Bird and insect (2) code knock tired? Let's have a passage.

  • ######Hello, I'm the rookie again.
  • This time, I watched the case of knowing the big guy crawling the Encyclopedia of sniffing things. I crawled down to dig the Duan subnet to share it.
  • Tired of coding? Climb a few paragraphs, paragraph five minutes code two hours.
'''
    //According to the great God of knowledge

    //Code Author: Gao Jiale

'''
import re                         ##Import re Library
import requests                   ##Import requests
import time                       ##Import time
#from bs4 import BeautifulSoup    ##Import bs4
##Define a class to remove space
class Tool():                     ##Define a class that removes spaces
    def replace(self,html):       ##Method, with two parameters
        html = re.sub(re.compile('<br/>|<br />','',html))  ##html=re.sub is a replacement function, and re.compile is a regular expression.
        return html

class Spider(object):                                      ##Define a class named reptile
    ##Initialization method
    def __init__(self):                                     ##Initialization
        self.url = 'http://www.waduanzi.com/'               ##His url is the front page, because the back is the front page plus numbers
        self.tool = Tool()                                  ##His tool is clear space

    ##Define a method to send a request
    def Request(self,getUrl):                               ##Define the request method.
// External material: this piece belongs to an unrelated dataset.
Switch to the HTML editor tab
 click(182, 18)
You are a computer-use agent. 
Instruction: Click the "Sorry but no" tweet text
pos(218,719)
The parameter is geturl
        html = requests.get(getUrl)                         ##html is the address of the request parameter
        html_text = html.text                               ##html_text is after html text
        return html_text                                    ##Return his text format

    ##Define a way to get exact bytes
    def Obtain(self,obtain):                                ##Define the Obtain method with two parameters
        html_text = self.Request(obtain)                    ##html_text is his parameter, the text returned from the previous method
        ##Below is the definition of a regular expression. OK, I admit, I'm not familiar with this expression. I've matched it for a while. I watched Google match it successfully, and other browser properties will run.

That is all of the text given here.